De jour en jour l’hiver prend ses marques. La neige tombe sans discontinuer 24 h sur 24, enveloppant la ville, aux bâtiments si noirs, d’une épaisse ouate blanche la transformant complètement. Les bruits habituels qui rythment l’activité de Vienne semblent plus sourds. C’est comme si un engourdissement général avec saisi ce monde. Seuls les chasse-neige qui dégagent inlassablement les rues et plus particulièrement les voies du tramway se comportent en maitres, seuls capables, semble-t’il, d’éviter un enlisement de la ville. Partout, ils déblaient et envoient des tonnes de neige qui s’amoncellent et constituent de véritables talus glacés entre le bord des chaussées et celui des trottoirs.
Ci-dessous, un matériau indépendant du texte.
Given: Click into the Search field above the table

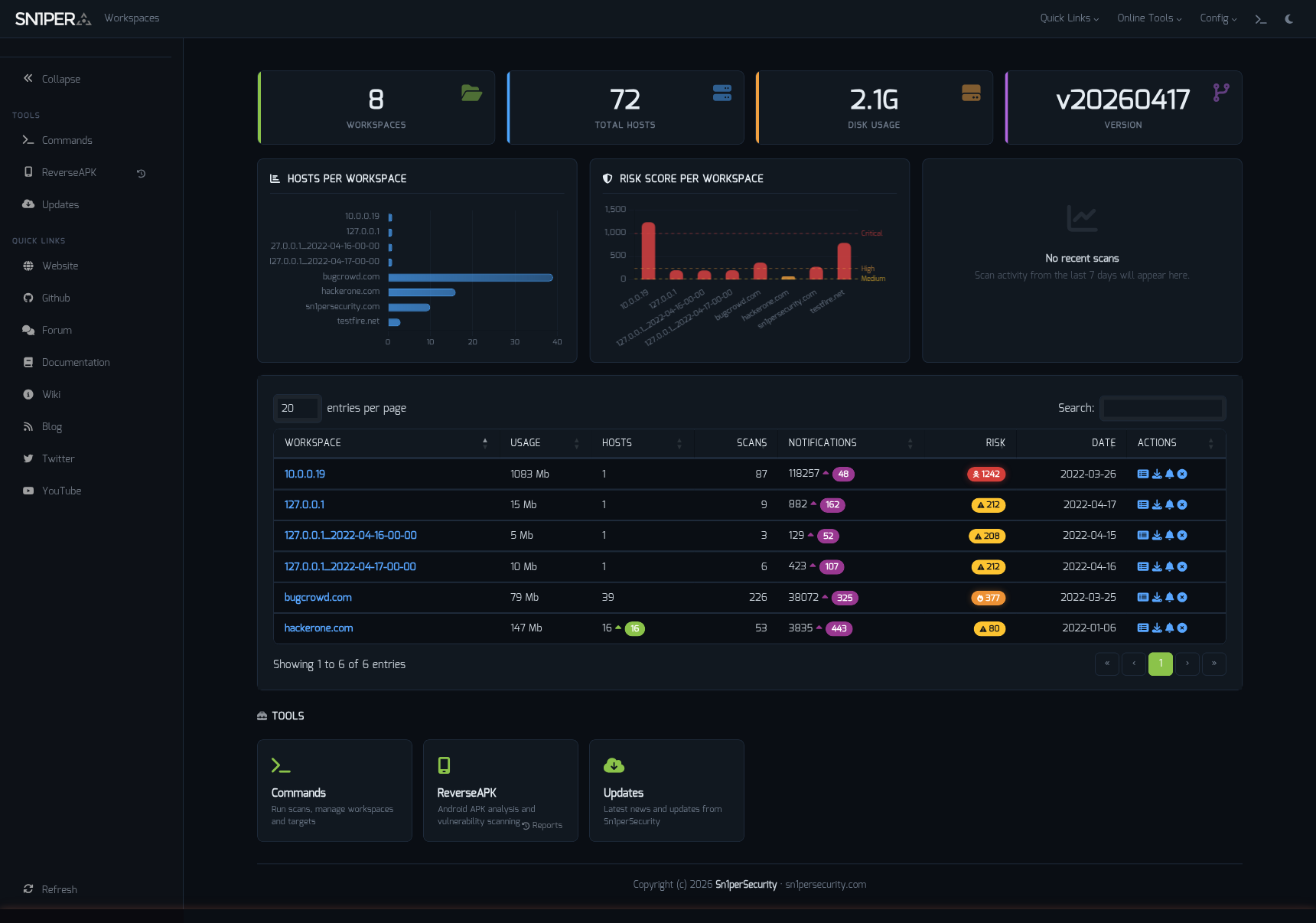Looking at the screenshot, I should pos(1162,408).
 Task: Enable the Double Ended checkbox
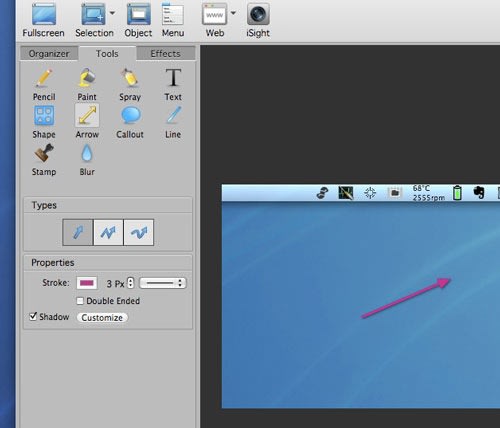coord(80,301)
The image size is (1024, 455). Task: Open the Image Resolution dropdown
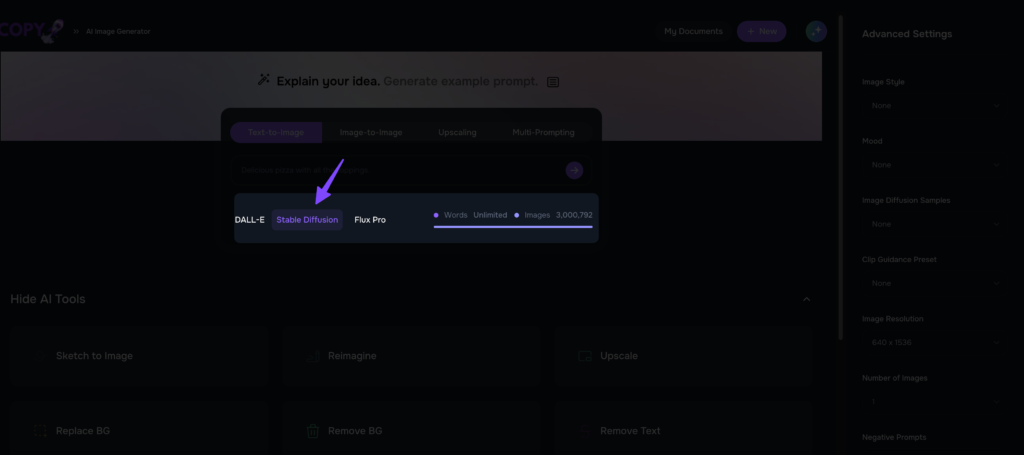click(932, 342)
Ces derniers étant sans cesse dégagés à la pelle par les habitants devenus cantonniers de leurs immeubles. Et Zélie, son cartable sur le dos, comme tous les matins pour rejoindre le tramway qui l’amène au lycée, marche rapidement le long d’un de ces murs de glace, dans une semi-obscurité, la ville étant toujours faiblement éclairée pour cause d’économie ! Ce jour là, elle est en retard et se met à courir pour arriver à temps à la station, au moment où le tram arrêté  s’apprête à redémarrer. Elle peut juste monter dans la dernière voiture, quand soudain elle reçoit un coup violent à la poitrine ce qui la projette avec force à l’extérieur. Elle rebondit sur le talus et grâce au rabat de son cartable couvert de fourrure elle glisse le long de la paroi gelée et atterrit  sur les fesses, sur la voie ferrée. Avant cette voltige, elle avait eu juste le temps d’entendre : « Raus, raus und schnell[i] » et maintenant, elle est là étourdie, ayant quelques difficultés pour respirer et reprendre ses esprits. Elle en est là quand elle sent une main se poser sur son épaule et une voix qui lui dit en français avec un fort accent.  «  Viens Mädchen, viens vite, un tram peut arriver ». La Dame, car c’est une femme, l’aide à se relever, la prend par la main, lui demande où elle va, et lui dit qu’elles vont aller ensemble jusqu’au lycée parce qu’elle veut témoigner sur ce qu’elle a vu !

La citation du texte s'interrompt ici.